Increasingly, the development of antimicrobial resistance (AMR) and drug resistant infections is being recognized as a crosscutting threat to global health. High rates of resistant infections have been documented in healthcare and community settings, in all WHO regions, and against a broad range of microorganisms. Despite the global focus, considerable gaps remain in our understanding of burden and resistance patterns, including the burden of drug-resistant infections on children in the highest mortality countries in Africa and Asia.

However, what is clear is that AMR is not just a clinical or health services issue and to successfully mitigate it, we will have to simultaneously work across multiple fronts from generating new drugs, to designing ever more sensitive and accurate diagnostics and surveillance systems, to increasing awareness and changing patient and prescriber behaviour among many others.

Challenge

AMR is a complex problem with multiple interconnected drivers and therefore our focus is on high mortality and data-poor geographies, these approaches will likely require new concepts and approaches applied in a sufficiently robust way to lead to strategic guidance for decision-makers.

What we are looking for

We are looking for solutions to either of the following challenges:

  • Repurposing old antimicrobials to make them useful to combat infections today– Novel drug development is a long, expensive process and repurposing of old drugs is a recognised method to expedite the process of generating new drugs and drug combinations to combat the development of AMR. Therefore, we are interested in preliminary/early stage data and ideas for repurposing old antibiotics/antimicrobials that were removed from use either due to the development of resistance or being found to be inefficient or toxic then. Repurposing the drug in this case could mean the addition of an adjuvant, a non-antibiotic addition or the addition of a compound that would increase the effectiveness of the drug. We are looking to fund only preliminary studies in this area.
  • Developing simple, low-cost and rapid point-of-care diagnostic tests to differentiate between viral and bacterial infections to guide rational prescription of antibiotics at healthcare centres– Empirical treatment of illnesses with antibiotics, whether necessary or not, is a huge driver of antibiotic consumption. Empirical treatment occurs as we do not have accurate POC diagnostic devices that are readily available for doctors/ prescribers to base their decisions on. Additionally, patient expectations have been found to drive antibiotic prescriptions.
  1. We are looking for preliminary ideas and data to develop POC diagnostics that will provide the basic level of information to differentiate bacterial and viral infections at the doctor’s clinic/ healthcare institution. These would be over and above the current biomarkers used (C Reactive protein and procalcitonin). Novel ideas on use of new biomarkers to improve current bacterial/viral differentiation tests would be considered.
  2. We are looking for preliminary ideas and data to develop POC diagnostics that will provide the basic level of information to diagnose specific infectious conditions such as neonatal sepsis, VAP/HAP, infectious diarrhea, LRI, URI among others, that see high levels of resistance both in the hospital and community settings.
  • Environmental antibiotic pollution

Environmental resistance, or resistance that develops in the ambient environment is often ignored or less studied aspect which is important in the Indian scenario due to poor sanitation infrastructure, a lack of standards in effluent discharge for active pharmaceutical ingredients and lack of available treatments to remove Active Pharmaceutical Ingredients (APIs) from municipal wastewater.

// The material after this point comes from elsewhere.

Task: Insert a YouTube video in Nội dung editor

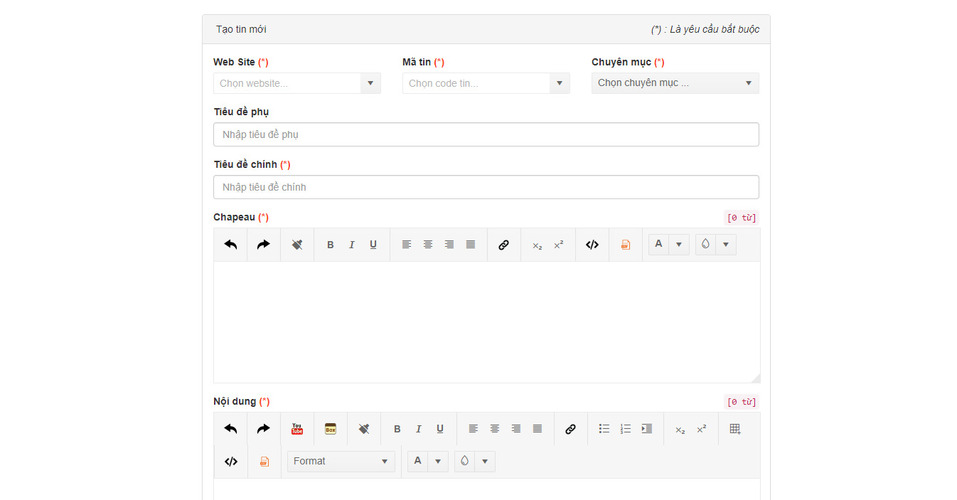Action: [x=297, y=429]
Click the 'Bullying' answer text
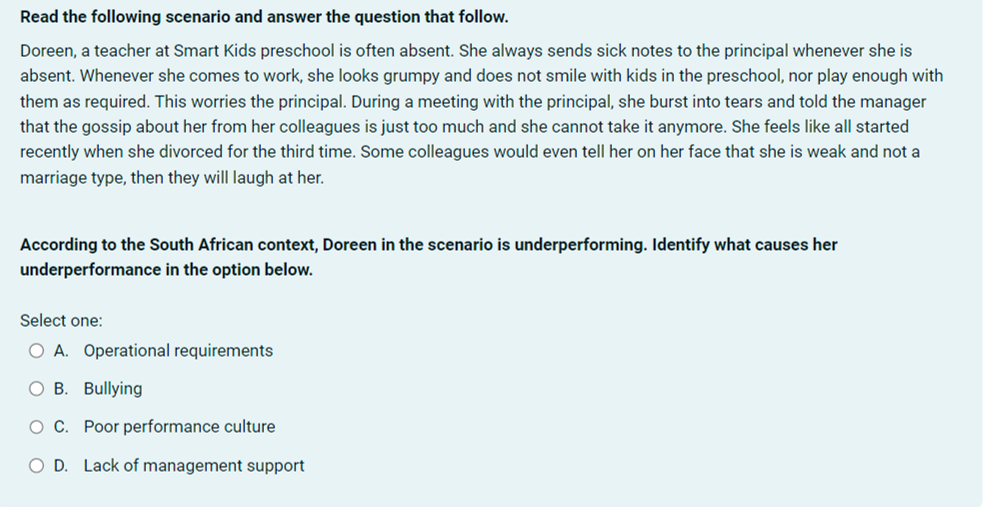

Antimicrobials reach the ambient environment through effluent discharge during manufacture of APIs and during human and animal use and discharge.

Studies have demonstrated that the concentration of ciprofloxacin, a commonly used antibiotic, was 1000-fold higher than the level toxic to some bacteria. Pollution with waste from antibiotic manufacturing in the environment could also serve as an  important reservoirs of antibiotic resistance.

Antimicrobials, especially antibiotics, are not degraded within human or animal bodies and are often excreted in the same form with similar levels of activity. Household and hospital waste and wastewater often contains high levels of antibiotics, which once they reach sewage treatment plants, with the influx of bacteria from waste, become the perfect breeding grounds for developing resistance and transfer to pathogenic bacteria.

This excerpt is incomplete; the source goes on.